By Nicola Rachel Colyer

8 years ago

For many of us, the mere sight of an attractive stranger standing at the other end of a tube carriage or the waft of scent as somebody walks by can set our hearts aflutter. That unmistakable wave of attraction can happen as often as your train is late.

But what if you never, ever feel it? What if you can’t even imagine what it feels like to find a stranger attractive? Well, it turns out there’s a name for that: demisexuality.

According to Wired, the term was first coined in 2006, by a user on The Asexual Visibility & Education Network’s forum, to describe his experience of not feeling sexual attraction without a previously existing emotional connection.

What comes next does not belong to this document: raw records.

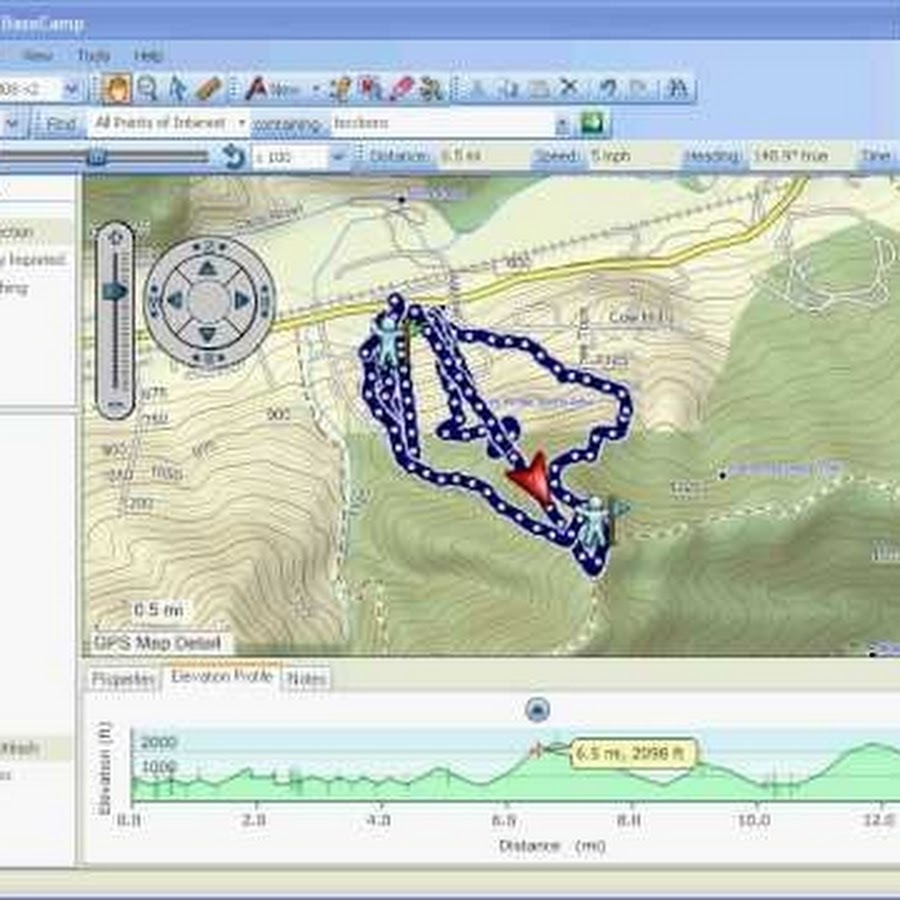Select the Measure ruler tool
This screenshot has height=900, width=900.
[x=208, y=89]
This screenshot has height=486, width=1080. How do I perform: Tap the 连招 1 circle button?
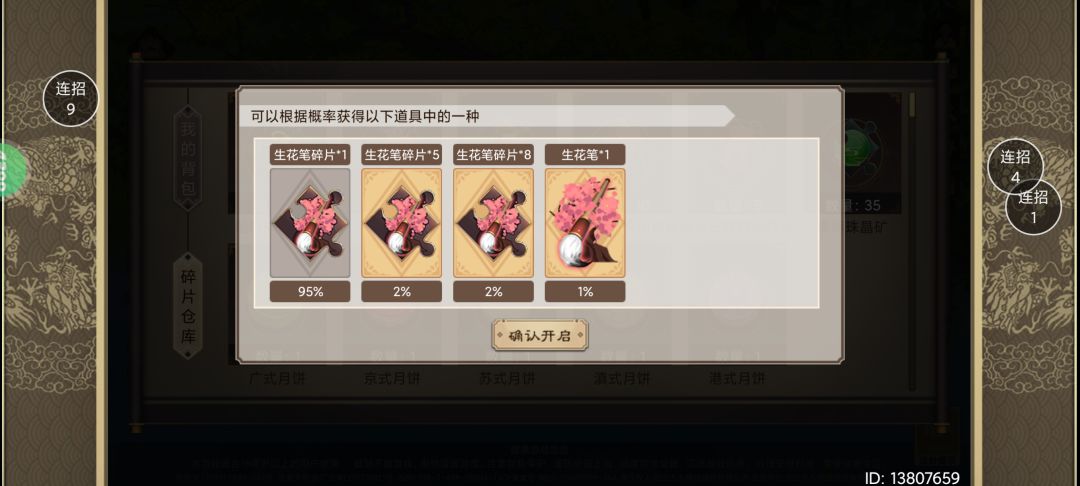[1033, 207]
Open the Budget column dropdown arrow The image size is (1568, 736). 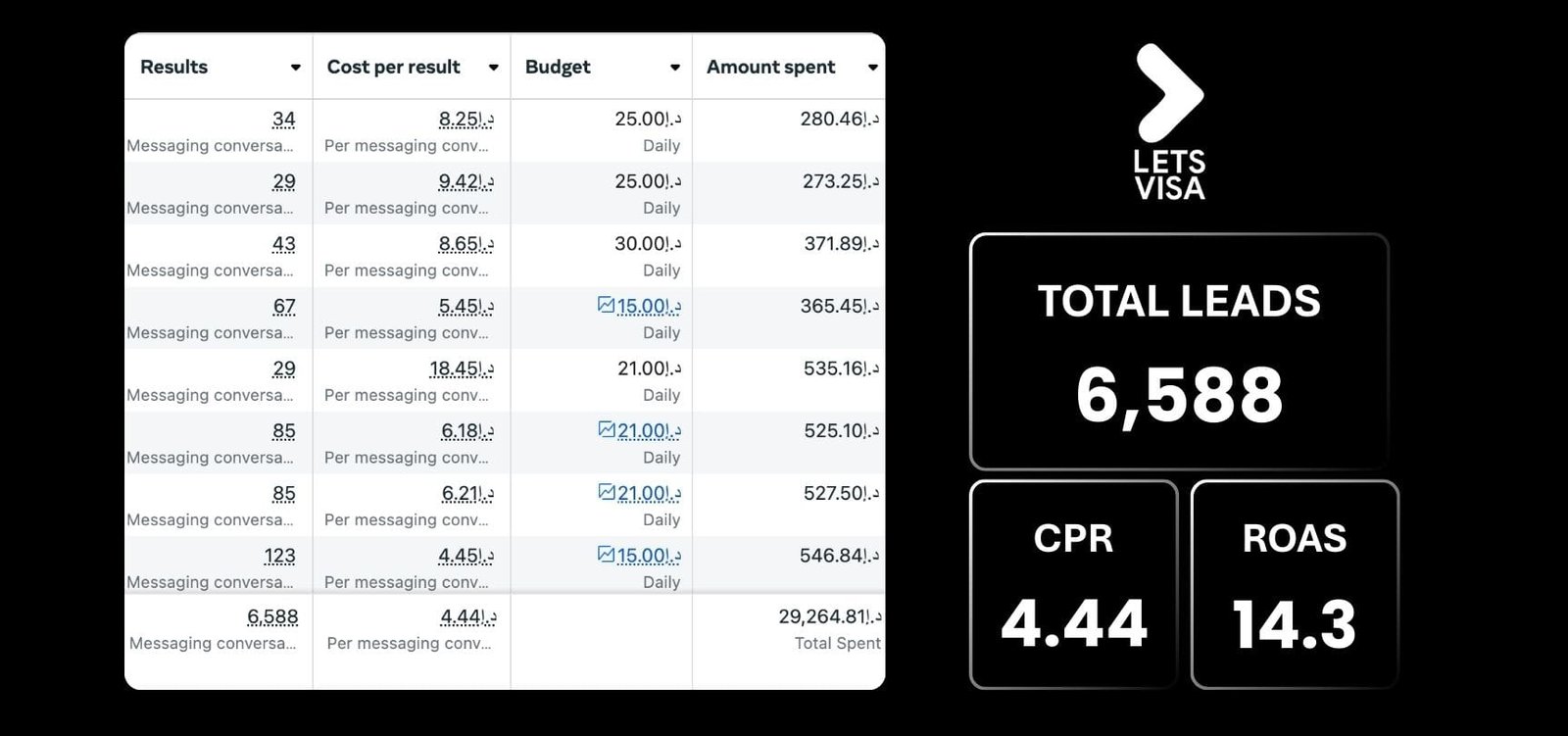point(674,68)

Denoting a person’s position on the spectrum of asexuality rather than their sexual orientation, a person who identifies as demisexual may be attracted to either sex and may in fact be a very sexual person, but they cannot feel sexual attraction without first developing an emotional bond with a person.



Speaking to Women’s Health, Holly Richmond Ph.D., a certified sex therapist and marriage and family counselor, explains that whereas “the typical person is going to meet someone and there is usually some degree of physical attraction... within seconds, [for demisexuals], there’s no physical pull at all.

“Feelings of sexual attraction and desire would come only come second to romantic feelings, love and friendship.”

Simply put, in the words of Jenni Skyler, Ph.D., a certified sex therapist and board-certified sexologist, a relationship with a demisexual person is “a friendship that catches fire.”

It isn’t clear how many people in the UK identify as demisexual but it falls under the umbrella term of asexual, which is estimated to include 1% of the population, according to the BBC.

While the proportion of demisexuals may be small, the increasing understanding of the characteristic over recent years is a welcome development, especially to those left feeling ‘abnormal’ and even “broken” for not being attracted to anyone as they went through their formative years. 

One teenager spoke to the Huffington Post about her experience and said she’d assumed something was “wrong” with her: “I honestly can’t feel attraction towards people unless I already love their personalities and minds along with a few other special snowflake qualities.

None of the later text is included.